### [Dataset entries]

========================================

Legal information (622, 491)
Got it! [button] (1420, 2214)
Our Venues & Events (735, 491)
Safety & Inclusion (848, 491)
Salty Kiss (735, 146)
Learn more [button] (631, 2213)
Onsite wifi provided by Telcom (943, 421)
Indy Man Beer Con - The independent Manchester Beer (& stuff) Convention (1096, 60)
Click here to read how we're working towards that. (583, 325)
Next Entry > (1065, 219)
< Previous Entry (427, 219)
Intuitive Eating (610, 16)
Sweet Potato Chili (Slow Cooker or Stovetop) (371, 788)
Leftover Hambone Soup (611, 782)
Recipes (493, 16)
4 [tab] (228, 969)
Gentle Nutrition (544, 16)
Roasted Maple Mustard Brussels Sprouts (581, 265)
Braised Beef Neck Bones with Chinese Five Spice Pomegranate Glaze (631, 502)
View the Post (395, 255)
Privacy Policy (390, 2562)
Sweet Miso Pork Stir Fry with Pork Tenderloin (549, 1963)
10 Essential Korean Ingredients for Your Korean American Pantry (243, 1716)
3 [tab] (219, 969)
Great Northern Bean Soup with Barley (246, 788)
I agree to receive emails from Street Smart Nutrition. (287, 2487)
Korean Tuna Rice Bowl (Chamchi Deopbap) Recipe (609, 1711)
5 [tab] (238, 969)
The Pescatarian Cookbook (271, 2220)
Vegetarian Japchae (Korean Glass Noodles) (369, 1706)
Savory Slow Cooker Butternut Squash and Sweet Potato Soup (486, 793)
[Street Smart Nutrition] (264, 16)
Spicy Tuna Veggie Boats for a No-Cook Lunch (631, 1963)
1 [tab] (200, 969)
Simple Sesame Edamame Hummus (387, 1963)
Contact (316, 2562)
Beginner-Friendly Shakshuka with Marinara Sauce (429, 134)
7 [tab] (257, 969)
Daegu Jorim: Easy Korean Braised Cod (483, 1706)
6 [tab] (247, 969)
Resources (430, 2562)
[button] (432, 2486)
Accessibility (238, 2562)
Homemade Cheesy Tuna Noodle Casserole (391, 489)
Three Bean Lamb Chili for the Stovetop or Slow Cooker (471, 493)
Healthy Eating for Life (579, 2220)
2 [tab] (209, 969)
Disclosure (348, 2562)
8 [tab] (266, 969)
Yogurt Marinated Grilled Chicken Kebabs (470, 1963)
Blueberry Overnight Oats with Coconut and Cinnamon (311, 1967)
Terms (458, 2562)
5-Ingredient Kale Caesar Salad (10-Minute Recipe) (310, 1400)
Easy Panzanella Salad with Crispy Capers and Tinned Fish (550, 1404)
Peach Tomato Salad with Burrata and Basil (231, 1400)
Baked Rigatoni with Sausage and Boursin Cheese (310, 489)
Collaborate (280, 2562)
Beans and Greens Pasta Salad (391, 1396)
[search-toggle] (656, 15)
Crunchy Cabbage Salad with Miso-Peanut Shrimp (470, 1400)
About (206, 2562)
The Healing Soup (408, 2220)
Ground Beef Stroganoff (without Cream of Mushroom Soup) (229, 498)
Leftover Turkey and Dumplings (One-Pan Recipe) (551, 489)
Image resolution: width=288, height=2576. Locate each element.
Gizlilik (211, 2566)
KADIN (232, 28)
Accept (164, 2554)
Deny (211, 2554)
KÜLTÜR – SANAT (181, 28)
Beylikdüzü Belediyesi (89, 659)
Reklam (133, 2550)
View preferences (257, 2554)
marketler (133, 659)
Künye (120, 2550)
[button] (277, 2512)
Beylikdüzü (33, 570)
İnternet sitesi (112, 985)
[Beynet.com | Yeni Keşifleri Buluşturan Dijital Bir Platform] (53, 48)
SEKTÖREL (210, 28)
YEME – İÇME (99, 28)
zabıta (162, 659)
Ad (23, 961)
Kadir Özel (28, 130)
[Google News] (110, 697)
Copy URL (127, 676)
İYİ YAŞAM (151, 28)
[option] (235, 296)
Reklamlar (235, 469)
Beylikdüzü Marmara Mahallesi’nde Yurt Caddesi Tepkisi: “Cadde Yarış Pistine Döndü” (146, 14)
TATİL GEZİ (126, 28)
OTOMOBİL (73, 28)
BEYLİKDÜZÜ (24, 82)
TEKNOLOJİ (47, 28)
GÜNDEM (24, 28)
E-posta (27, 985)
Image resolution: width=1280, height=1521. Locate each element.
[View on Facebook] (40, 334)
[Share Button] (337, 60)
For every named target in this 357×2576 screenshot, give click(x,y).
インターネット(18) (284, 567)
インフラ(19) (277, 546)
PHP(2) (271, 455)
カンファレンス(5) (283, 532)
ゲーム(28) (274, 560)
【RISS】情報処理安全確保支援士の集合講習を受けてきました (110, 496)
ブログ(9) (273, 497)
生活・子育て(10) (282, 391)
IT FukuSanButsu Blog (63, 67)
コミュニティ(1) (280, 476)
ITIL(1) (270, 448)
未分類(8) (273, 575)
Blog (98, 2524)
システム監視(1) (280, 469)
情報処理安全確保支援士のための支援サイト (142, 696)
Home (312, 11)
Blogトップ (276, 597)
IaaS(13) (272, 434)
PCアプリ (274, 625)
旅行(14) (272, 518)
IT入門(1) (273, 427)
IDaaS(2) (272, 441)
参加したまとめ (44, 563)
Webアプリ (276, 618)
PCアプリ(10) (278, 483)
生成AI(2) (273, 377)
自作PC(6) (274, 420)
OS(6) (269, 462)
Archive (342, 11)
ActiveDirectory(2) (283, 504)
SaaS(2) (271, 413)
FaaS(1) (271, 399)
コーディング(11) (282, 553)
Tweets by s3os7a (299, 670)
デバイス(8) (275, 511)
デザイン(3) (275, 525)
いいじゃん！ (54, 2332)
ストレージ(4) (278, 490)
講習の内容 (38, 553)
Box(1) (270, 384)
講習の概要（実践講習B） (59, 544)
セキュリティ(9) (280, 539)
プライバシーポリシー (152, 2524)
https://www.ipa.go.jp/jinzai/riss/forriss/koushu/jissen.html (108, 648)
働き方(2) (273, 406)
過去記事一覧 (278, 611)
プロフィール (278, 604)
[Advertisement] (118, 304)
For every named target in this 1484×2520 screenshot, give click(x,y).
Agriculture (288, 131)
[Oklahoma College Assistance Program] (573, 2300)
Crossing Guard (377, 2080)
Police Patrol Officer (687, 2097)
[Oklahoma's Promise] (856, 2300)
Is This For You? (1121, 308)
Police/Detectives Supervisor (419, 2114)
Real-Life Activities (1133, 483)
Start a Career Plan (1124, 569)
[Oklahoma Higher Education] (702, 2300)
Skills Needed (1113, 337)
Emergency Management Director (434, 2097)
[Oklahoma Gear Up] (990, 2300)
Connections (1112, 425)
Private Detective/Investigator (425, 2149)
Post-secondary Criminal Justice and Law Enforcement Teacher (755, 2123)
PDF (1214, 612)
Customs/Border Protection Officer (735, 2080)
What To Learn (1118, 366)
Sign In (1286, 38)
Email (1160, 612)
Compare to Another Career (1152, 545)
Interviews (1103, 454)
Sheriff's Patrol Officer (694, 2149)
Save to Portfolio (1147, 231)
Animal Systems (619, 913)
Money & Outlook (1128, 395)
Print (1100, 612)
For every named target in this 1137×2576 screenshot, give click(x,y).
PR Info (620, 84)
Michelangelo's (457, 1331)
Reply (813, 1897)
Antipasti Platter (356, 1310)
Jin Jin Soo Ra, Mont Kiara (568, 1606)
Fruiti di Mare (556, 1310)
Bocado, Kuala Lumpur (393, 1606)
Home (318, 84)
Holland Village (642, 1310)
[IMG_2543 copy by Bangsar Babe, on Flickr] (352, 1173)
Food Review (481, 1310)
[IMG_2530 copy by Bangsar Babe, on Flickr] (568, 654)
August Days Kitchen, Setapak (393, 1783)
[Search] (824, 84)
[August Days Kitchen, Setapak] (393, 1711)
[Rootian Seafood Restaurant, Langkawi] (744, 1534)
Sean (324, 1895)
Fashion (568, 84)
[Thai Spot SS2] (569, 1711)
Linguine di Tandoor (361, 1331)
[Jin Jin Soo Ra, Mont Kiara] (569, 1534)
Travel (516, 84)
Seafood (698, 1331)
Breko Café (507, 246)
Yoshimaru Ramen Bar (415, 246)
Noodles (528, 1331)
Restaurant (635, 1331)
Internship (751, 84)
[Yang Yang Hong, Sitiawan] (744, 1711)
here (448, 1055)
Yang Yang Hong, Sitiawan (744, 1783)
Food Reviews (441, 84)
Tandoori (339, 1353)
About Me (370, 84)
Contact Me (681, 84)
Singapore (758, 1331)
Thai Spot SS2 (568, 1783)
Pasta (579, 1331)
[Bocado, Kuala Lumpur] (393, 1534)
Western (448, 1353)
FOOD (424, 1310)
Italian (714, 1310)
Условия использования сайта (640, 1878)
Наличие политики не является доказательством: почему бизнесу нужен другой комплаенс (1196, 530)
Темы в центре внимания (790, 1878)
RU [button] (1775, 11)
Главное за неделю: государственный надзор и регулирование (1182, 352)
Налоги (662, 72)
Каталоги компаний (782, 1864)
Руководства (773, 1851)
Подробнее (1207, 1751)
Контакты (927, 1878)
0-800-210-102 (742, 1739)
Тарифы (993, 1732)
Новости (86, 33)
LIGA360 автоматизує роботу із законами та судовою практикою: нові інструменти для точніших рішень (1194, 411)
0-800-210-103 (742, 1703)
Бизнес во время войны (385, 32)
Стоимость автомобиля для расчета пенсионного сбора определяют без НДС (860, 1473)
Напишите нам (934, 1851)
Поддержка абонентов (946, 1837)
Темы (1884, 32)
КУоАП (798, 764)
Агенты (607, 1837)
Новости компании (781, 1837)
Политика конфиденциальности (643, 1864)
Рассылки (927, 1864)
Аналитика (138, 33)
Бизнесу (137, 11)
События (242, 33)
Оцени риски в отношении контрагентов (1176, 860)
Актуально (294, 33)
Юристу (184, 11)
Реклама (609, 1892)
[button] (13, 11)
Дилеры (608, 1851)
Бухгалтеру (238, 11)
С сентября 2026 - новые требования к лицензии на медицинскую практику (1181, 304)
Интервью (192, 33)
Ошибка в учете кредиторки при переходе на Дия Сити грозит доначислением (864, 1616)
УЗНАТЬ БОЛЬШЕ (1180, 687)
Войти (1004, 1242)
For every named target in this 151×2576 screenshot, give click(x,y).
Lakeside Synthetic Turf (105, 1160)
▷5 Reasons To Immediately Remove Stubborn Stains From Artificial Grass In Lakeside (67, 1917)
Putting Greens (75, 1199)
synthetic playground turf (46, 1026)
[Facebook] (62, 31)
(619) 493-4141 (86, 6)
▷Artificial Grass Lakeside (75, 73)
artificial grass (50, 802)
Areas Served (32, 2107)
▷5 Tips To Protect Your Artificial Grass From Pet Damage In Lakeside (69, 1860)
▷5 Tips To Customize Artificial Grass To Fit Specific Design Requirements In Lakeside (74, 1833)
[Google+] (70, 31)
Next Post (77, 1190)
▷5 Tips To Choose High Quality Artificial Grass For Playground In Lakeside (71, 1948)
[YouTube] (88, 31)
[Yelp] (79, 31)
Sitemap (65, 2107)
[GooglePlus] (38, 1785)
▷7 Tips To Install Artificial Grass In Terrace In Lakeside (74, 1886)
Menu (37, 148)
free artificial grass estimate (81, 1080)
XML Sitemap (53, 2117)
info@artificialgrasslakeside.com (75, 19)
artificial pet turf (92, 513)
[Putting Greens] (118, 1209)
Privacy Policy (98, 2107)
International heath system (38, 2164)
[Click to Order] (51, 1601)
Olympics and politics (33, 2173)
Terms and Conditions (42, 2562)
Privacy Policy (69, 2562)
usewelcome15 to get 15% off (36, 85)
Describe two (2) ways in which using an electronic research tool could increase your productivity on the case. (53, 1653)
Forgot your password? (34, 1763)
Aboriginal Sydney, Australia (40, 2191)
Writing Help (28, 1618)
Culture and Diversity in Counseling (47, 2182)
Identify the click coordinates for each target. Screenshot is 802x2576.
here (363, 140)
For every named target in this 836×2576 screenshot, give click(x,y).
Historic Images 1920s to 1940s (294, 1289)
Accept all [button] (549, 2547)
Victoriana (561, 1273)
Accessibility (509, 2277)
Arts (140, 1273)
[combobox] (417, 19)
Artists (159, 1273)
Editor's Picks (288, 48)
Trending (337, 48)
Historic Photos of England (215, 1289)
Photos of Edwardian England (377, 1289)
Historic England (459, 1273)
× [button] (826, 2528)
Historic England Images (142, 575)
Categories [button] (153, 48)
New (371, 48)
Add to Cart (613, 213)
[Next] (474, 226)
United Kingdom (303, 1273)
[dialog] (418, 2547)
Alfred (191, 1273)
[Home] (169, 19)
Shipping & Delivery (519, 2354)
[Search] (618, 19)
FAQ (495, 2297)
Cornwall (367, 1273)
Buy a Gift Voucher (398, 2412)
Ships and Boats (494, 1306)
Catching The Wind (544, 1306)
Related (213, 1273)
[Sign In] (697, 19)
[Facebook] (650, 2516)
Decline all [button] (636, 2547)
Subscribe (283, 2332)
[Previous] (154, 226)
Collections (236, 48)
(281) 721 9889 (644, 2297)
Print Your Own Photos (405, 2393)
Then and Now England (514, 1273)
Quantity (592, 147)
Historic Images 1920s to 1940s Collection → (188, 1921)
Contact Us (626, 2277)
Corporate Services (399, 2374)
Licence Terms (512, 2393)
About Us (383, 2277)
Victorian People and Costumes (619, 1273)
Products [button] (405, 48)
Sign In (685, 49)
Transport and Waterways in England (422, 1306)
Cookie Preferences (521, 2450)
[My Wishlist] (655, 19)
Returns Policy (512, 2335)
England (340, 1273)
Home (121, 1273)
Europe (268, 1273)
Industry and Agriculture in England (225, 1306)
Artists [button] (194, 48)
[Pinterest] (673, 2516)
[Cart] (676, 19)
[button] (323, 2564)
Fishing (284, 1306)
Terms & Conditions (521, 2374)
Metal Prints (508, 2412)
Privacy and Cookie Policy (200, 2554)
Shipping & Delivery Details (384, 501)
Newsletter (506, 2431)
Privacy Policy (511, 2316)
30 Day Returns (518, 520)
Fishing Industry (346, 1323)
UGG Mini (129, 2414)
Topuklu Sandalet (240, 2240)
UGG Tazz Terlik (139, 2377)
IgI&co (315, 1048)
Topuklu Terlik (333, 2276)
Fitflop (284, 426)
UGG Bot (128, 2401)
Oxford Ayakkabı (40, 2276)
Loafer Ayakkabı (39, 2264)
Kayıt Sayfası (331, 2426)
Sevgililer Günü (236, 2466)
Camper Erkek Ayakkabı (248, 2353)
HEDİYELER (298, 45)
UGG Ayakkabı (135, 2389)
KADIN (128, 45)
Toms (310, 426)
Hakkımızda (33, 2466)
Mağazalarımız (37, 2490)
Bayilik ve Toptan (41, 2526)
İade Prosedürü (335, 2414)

========================================

### [Task requirements]
Working from the records above, write out verbatim only the lines from the line containing "PHP(2) (271, 455)" through the line containing "Bocado, Kuala Lumpur (393, 1606)".

### [Result of the task]
PHP(2) (271, 455)
カンファレンス(5) (283, 532)
ゲーム(28) (274, 560)
【RISS】情報処理安全確保支援士の集合講習を受けてきました (110, 496)
ブログ(9) (273, 497)
生活・子育て(10) (282, 391)
IT FukuSanButsu Blog (63, 67)
コミュニティ(1) (280, 476)
ITIL(1) (270, 448)
未分類(8) (273, 575)
Blog (98, 2524)
システム監視(1) (280, 469)
情報処理安全確保支援士のための支援サイト (142, 696)
Home (312, 11)
Blogトップ (276, 597)
IaaS(13) (272, 434)
PCアプリ (274, 625)
旅行(14) (272, 518)
IT入門(1) (273, 427)
IDaaS(2) (272, 441)
参加したまとめ (44, 563)
Webアプリ (276, 618)
PCアプリ(10) (278, 483)
生成AI(2) (273, 377)
自作PC(6) (274, 420)
OS(6) (269, 462)
Archive (342, 11)
ActiveDirectory(2) (283, 504)
SaaS(2) (271, 413)
FaaS(1) (271, 399)
コーディング(11) (282, 553)
Tweets by s3os7a (299, 670)
デバイス(8) (275, 511)
デザイン(3) (275, 525)
いいじゃん！ (54, 2332)
ストレージ(4) (278, 490)
講習の内容 (38, 553)
Box(1) (270, 384)
講習の概要（実践講習B） (59, 544)
セキュリティ(9) (280, 539)
プライバシーポリシー (152, 2524)
https://www.ipa.go.jp/jinzai/riss/forriss/koushu/jissen.html (108, 648)
働き方(2) (273, 406)
過去記事一覧 (278, 611)
プロフィール (278, 604)
[Advertisement] (118, 304)
For every named target in this 1484×2520 screenshot, give click(x,y).
Agriculture (288, 131)
[Oklahoma College Assistance Program] (573, 2300)
Crossing Guard (377, 2080)
Police Patrol Officer (687, 2097)
[Oklahoma's Promise] (856, 2300)
Is This For You? (1121, 308)
Police/Detectives Supervisor (419, 2114)
Real-Life Activities (1133, 483)
Start a Career Plan (1124, 569)
[Oklahoma Higher Education] (702, 2300)
Skills Needed (1113, 337)
Emergency Management Director (434, 2097)
[Oklahoma Gear Up] (990, 2300)
Connections (1112, 425)
Private Detective/Investigator (425, 2149)
Post-secondary Criminal Justice and Law Enforcement Teacher (755, 2123)
PDF (1214, 612)
Customs/Border Protection Officer (735, 2080)
What To Learn (1118, 366)
Sign In (1286, 38)
Email (1160, 612)
Compare to Another Career (1152, 545)
Interviews (1103, 454)
Sheriff's Patrol Officer (694, 2149)
Save to Portfolio (1147, 231)
Animal Systems (619, 913)
Money & Outlook (1128, 395)
Print (1100, 612)
For every named target in this 1137×2576 screenshot, give click(x,y).
PR Info (620, 84)
Michelangelo's (457, 1331)
Reply (813, 1897)
Antipasti Platter (356, 1310)
Jin Jin Soo Ra, Mont Kiara (568, 1606)
Fruiti di Mare (556, 1310)
Bocado, Kuala Lumpur (393, 1606)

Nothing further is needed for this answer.